The Mekong delta, named after the American airline that sponsored the regeneration of the area after the war, is the largest tidal delta in Southern Vietnam.
Mr Kay (“K – A – Y”), our guide, is cheerful and boisterous, with a good command of hilariously idiomatic English.
He describes every aspect of our trip – a concrete wall, a discarded tyre (“roadside accident, very sad”) in great detail. I once saw him walk past a pond and say to no one in particular:
Ah, frogspawn. Two legs, then four. Then tail falls off. Frog!
He’s a marvel.
We’re on one of those bus tours pitted by stops in every restaurant, factory and highway market willing to give Mr Kay a big enough backhander. He’s ballin’.
There’s an angry Vietnamese family (seriously, what’s the problem?), a pleasant looking squall of Australians, and a bunch of young hostel types. They’re the fun ones, we make a gang.
We’re heading down highway 1, or as I’ve taken to calling it, “the gauntlet”. It’s a game – you roll the dice at birth and barrel down the gauntlet in either a 40 foot container truck or a motor scooter.
The prize… well, there’s no prize. In fact, you can only end up in one of a small number of southeast Asian cities, and then you have two problems.
We take a stop and listen to some lively Vietnamese folk music. It’s good. It’s not Aqualung but you can tap your foot to it. The Vietnamese couple seem happy which seems to confuse their children.
I try to engage Mr Kay in conversation but he has to corral the troops:
I am here, where are you?
It’s now obvious to me that Mr Kay really has his shit together. He’s happy with where his chips lie and he knows what’s going on in his life. And the only thing that concerns him is – are you as content as he is? Where are you?
We get back on the bus where it becomes clear that Mr Kay is an expert – a fanatic – on bridges. At first his enthusiasm is encouraging but we’re left wondering if there’s a Mrs Kay knocking around, perhaps putting the finishing touches to a single span river crossing somewhere.
We cross a dozen bridges and he relates the intimate details of each one. I fall asleep. Three days later I realise I know which member of the Australian Cabinet sponsored the Australian Vietnamese Millennium Friendship Bridge but I have forgotten how to drive.
We take a stop and I pass the time by talking to an elderly American couple. I haven’t yet figured out how to ask “lovely country. Have you… been here before?“, so we talk about Hong Kong.
Mr Kay implores us to enjoy time. At first this seems redundant but if you think about it he’s right: we should enjoy time: we should cherish it. I contemplate this for a few minutes and wake up to find the bus is leaving.
It’s never announced that we’re in the delta, but over time the land went away and the water arrived, so I guess this is it.
River people. Wake up early, wash in water, take bricks on boat to China. Very poor.
That night in our homestay I learn that another bus had had a tour of a watermelon field, which gave the others the pleasure of having been there when I learned that watermelons don’t actually grow on trees.

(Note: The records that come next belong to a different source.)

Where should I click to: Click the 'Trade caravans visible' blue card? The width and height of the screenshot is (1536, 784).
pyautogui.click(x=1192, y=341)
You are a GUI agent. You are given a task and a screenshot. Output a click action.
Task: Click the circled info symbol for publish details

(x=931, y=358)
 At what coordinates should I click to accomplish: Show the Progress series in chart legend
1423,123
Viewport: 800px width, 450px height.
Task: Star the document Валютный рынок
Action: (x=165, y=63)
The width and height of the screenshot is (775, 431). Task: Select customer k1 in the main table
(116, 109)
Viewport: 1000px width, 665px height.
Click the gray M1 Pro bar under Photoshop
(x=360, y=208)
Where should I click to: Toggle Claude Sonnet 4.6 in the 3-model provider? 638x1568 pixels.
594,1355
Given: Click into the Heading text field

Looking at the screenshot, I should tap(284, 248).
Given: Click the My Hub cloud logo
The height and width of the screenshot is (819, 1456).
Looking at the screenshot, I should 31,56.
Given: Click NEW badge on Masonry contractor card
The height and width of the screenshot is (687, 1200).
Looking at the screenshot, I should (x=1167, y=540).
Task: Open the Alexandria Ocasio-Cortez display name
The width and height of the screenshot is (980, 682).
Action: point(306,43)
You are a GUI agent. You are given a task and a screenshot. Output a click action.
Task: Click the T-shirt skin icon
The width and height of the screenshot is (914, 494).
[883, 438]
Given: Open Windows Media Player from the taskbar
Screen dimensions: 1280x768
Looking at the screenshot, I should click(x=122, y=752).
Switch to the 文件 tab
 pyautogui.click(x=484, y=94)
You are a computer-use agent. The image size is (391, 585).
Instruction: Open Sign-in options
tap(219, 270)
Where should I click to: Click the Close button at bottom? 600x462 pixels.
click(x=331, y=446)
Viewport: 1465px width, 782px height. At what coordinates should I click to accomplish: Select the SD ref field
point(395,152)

The next day we are rowed up river by old people, which is maybe the greatest thing that’s ever happened to me. The gang is starting to realise that I’m enthusiastic about this kind of thing.
We see rice paper and coconut candy being made which makes Mr Kay very happy.
We join the river to see a floating market. Disappointingly, it floats on water.
We upgrade our boat to a larger one with an actual 2-Stoke engine. It leaves a thin stream of diesel in the water behind us. Slowly, out of the clouds, a thought starts to form – maybe we’re making things worse just by being here. Then I see a man fishing with a duckling on the end of a bit of string and the thought goes away.